*** Supplied material ***
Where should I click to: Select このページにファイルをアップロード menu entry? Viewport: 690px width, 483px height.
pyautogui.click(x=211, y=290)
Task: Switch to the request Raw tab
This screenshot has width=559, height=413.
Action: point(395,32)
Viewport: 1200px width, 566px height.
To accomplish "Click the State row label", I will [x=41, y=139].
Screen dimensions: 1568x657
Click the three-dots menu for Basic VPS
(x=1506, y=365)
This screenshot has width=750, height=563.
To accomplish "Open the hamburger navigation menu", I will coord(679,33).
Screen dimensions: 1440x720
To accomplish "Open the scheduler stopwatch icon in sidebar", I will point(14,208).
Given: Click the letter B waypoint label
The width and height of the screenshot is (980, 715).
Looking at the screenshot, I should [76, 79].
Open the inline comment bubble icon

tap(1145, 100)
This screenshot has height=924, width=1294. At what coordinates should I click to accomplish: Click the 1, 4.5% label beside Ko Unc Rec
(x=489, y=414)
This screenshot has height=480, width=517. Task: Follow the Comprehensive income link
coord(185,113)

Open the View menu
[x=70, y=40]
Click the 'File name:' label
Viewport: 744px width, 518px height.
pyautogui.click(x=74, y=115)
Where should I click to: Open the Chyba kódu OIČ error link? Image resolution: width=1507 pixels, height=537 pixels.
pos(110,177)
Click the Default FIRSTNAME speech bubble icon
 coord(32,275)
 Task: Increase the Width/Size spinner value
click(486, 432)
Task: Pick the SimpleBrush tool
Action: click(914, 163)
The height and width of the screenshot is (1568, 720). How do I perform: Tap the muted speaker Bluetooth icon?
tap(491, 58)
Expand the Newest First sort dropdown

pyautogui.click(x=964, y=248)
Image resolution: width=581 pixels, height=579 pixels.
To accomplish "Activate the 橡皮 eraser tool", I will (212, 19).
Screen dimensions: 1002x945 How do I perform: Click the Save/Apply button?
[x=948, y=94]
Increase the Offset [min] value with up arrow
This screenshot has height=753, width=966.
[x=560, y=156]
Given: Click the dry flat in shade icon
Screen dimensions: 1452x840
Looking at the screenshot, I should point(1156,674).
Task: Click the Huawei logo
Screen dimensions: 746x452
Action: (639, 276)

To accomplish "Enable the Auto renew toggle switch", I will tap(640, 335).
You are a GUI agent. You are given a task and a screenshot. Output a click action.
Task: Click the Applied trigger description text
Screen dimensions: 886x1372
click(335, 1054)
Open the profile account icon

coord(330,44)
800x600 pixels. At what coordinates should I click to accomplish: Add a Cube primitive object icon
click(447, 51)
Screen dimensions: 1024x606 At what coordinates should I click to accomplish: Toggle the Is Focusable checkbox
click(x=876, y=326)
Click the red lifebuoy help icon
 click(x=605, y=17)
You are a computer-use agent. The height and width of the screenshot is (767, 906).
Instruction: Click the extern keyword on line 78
***
## Problem to solve:
Read the records above. Show each line that has the string "will".

## Task output:
To accomplish "Click the State row label", I will [x=41, y=139].
To accomplish "Open the hamburger navigation menu", I will coord(679,33).
To accomplish "Open the scheduler stopwatch icon in sidebar", I will point(14,208).
To accomplish "Activate the 橡皮 eraser tool", I will (212, 19).
To accomplish "Enable the Auto renew toggle switch", I will tap(640, 335).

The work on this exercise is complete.